May 5, 2024
Giuliani found liable of defaming Georgia election workers

Giuliani found liable of defaming Georgia election workers

Rudy Giuliani Wednesday was found liable by a federal judge for defaming two Atlanta election workers whom he and President Donald Trump falsely accused of acting to rig the 2020 election in Georgia for President Biden.

A federal judge issued a withering so-called default judgment against Giuliani, ruling that he brazenly refused to produce evidence to Ruby Freeman and her daughter Shaye Moss, the workers who gained nationwide attention from their testimony before the congressional Jan. 6 committee.

The ex-New York City mayor now faces a trial to determine the amount of damages he must pay Freeman and Moss.

“Rudy Giuliani helped unleash a wave of hatred and threats we never could have imagined,” the mother and daughter wrote in a statement. “The fight to rebuild our lives and reputations is…one step closer.

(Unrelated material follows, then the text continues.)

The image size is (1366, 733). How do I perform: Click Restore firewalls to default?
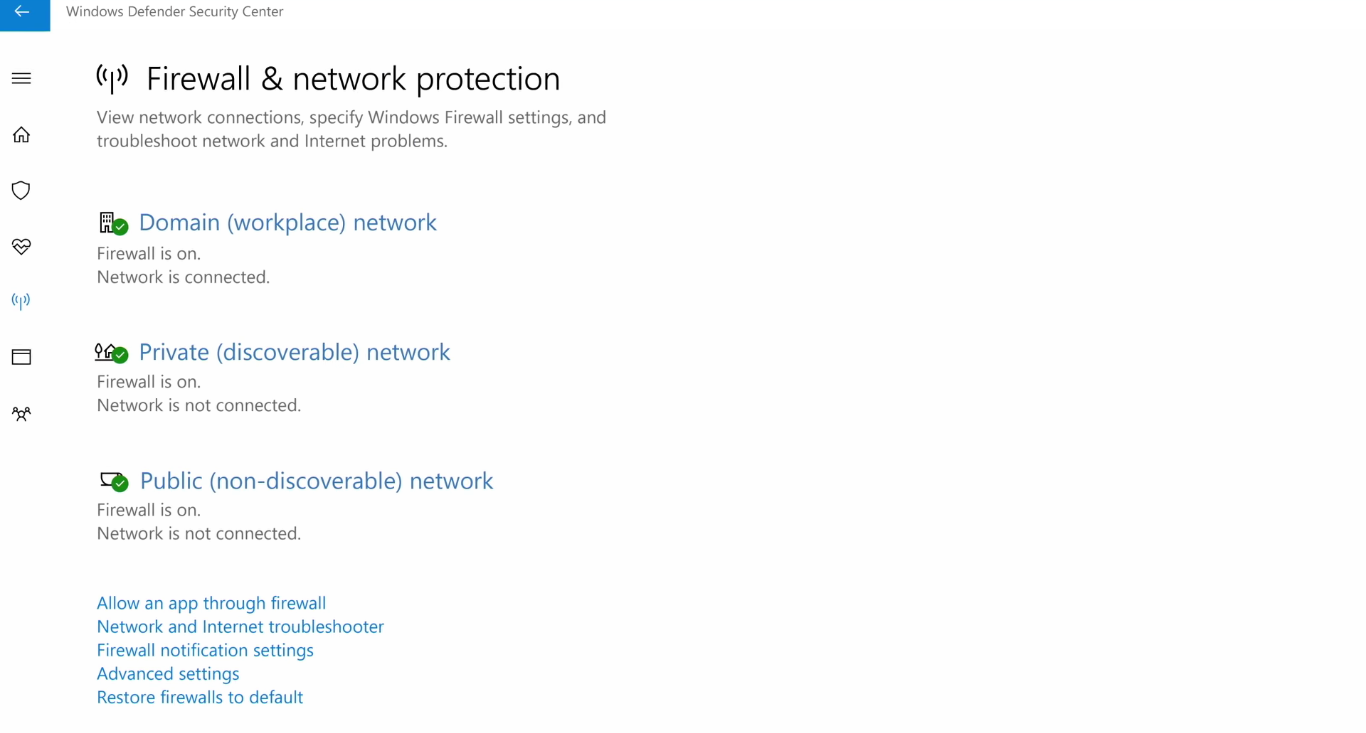[199, 697]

And for that, we’re grateful.”

U.S. District Court Judge Beryl Howell mocked Giuliani for a last-ditch claim last month that he could avoid providing evidence as ordered by the court, without also admitting guilt.

Wandrea ArShaye “Shaye” Moss, former Georgia election worker, becomes emotional while testifying as her mother Ruby Freeman watches during the fourth hearing held by the Select Committee to Investigate the January 6th Attack on the U.S. Capitol on June 21, 2022 in the Cannon House Office Building in Washington, DC.

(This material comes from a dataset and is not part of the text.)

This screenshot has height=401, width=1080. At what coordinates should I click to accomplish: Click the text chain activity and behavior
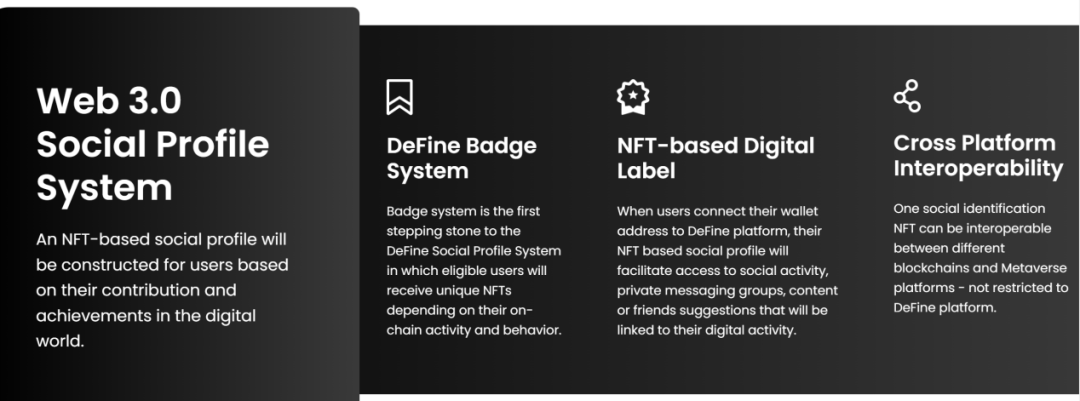pos(474,330)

“Giuliani’s stipulation has more holes than Swiss cheese,” Howell wrote.

Giuliani was also ordered to pay more than $130,000 in legal fees and other costs to Freeman and Moss.

Howell excoriated Giuliani for “donning a cloak of victimization” while avoiding even the most basic legal responsibilities.

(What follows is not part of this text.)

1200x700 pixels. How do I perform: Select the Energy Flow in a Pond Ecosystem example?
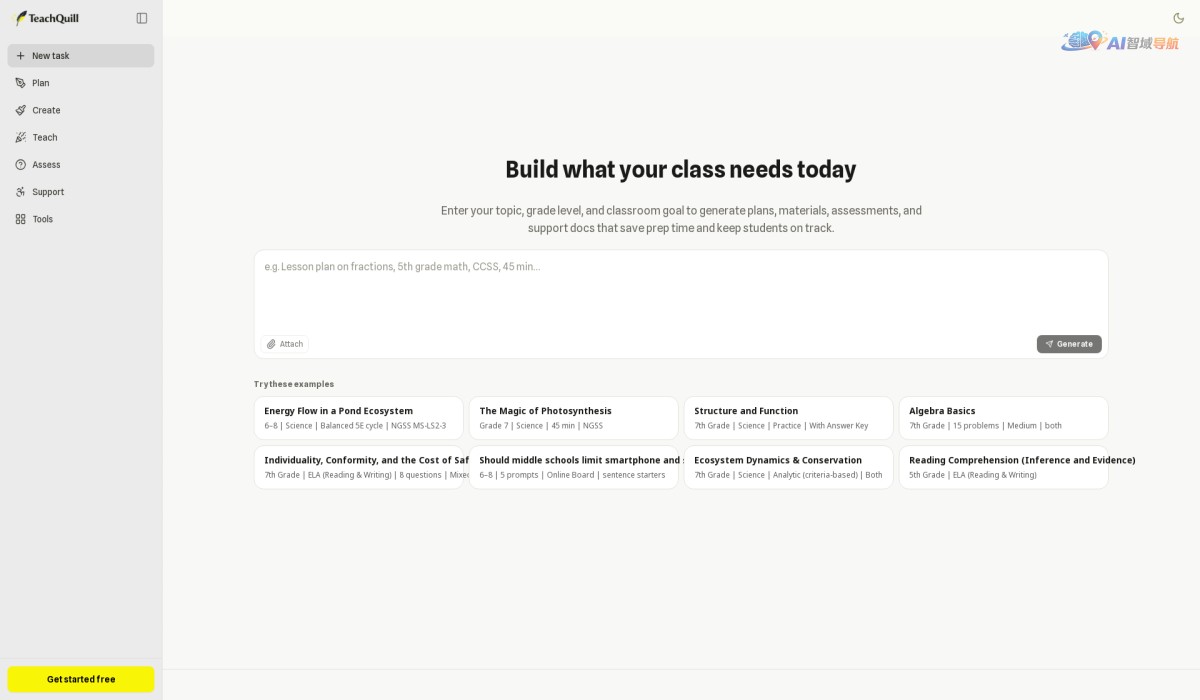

“This performance has served only to subvert the normal process of discovery in a straight-forward defamation case, with the concomitant necessity of repeated court intervention,” Howell wrote.

Ted Goodman, a spokesman for Giuliani, predicted the ruling would be reversed on appeal.

“(It) is a prime example of the weaponization of our justice system, where the process is the punishment,” Goodman said.

Freeman and Moss sued Giuliani over his repeated false claims that they had been caught trying to illegally tip the vote count to Biden‘s favor while working as Fulton County election workers during the 2020 vote count.

Giuliani and Trump accused the mother and daughter of being criminals and compared them to drug dealers for handing one another what they claimed were fake votes loaded onto a USB stick.

It turned out they were passing a mint candy.

The women grabbed the nation’s sympathy when they testified on national TV about how the false claims turned their lives upside down forever.

“It changed my life in every way,” Moss said, wiping away tears.

Giuliani, who is selling his Manhattan co-op, faces more that financial penalties for his smears of Freeman and Moss. He is also charged along with Trump and 17 co-defendants in the sprawling Georgia racketeering election interference case.

The campaign of lies against the election workers is mentioned in an indictment as one the so-called “overt acts” that helped Trump allegedly try to overturn his loss in the 2020 vote.

Along with Giuliani, three other co-defendants are charged with harassing the election workers in an effort to get them to falsely “confess” to cheating for Biden.

Like others, Giuliani faces a mandatory minimum sentence of five years in prison if convicted under Georgia’s tough RICO law.

He is seeking to get his part of the racketeering case moved to federal court by arguing that he was acting as a federal agent at Trump’s behest. Legal analysts give Giuliani long odds of success, although Chief of Staff Mark Meadows has a stronger claim, they say.